Requirements:
Quote the records from the line with "Select the Quarter Ounce row label" to the line with "pyautogui.click(x=802, y=17)", both lines included, and nothing else.

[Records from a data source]

_____

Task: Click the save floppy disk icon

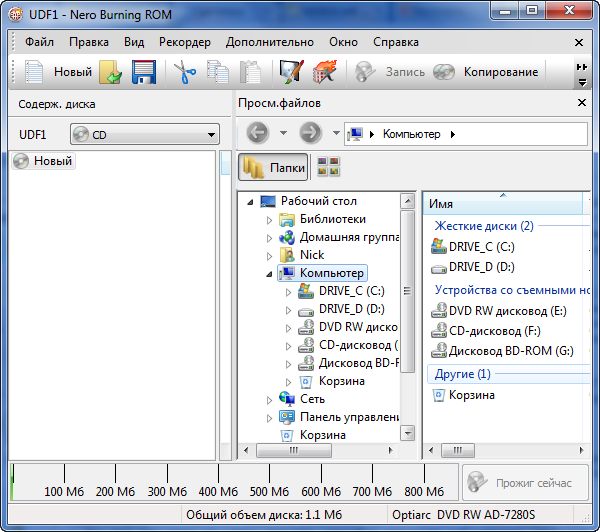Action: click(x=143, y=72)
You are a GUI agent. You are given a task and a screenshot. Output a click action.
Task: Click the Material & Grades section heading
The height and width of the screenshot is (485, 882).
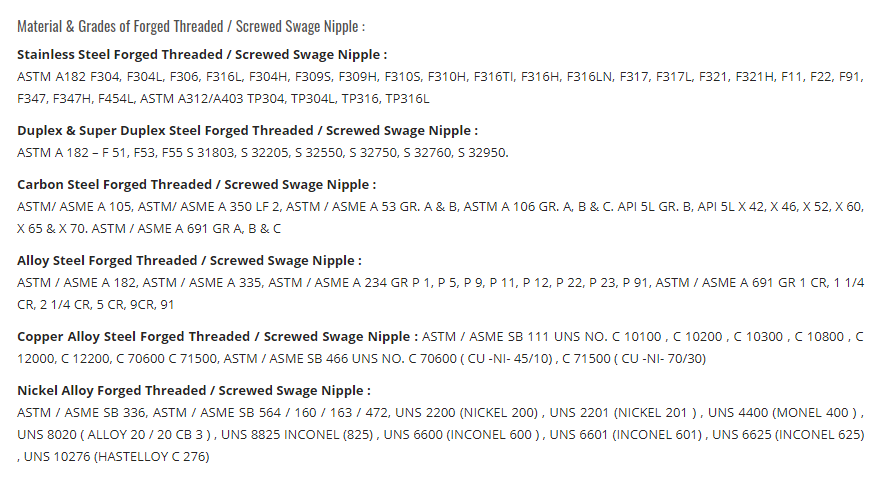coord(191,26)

_____

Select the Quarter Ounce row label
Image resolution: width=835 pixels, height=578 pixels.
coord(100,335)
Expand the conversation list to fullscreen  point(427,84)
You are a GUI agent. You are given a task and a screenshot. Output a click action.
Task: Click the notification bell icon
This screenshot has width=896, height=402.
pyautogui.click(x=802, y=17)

_____

Answer in full:
Select the Quarter Ounce row label
Image resolution: width=835 pixels, height=578 pixels.
coord(100,335)
Expand the conversation list to fullscreen  point(427,84)
You are a GUI agent. You are given a task and a screenshot. Output a click action.
Task: Click the notification bell icon
This screenshot has width=896, height=402.
pyautogui.click(x=802, y=17)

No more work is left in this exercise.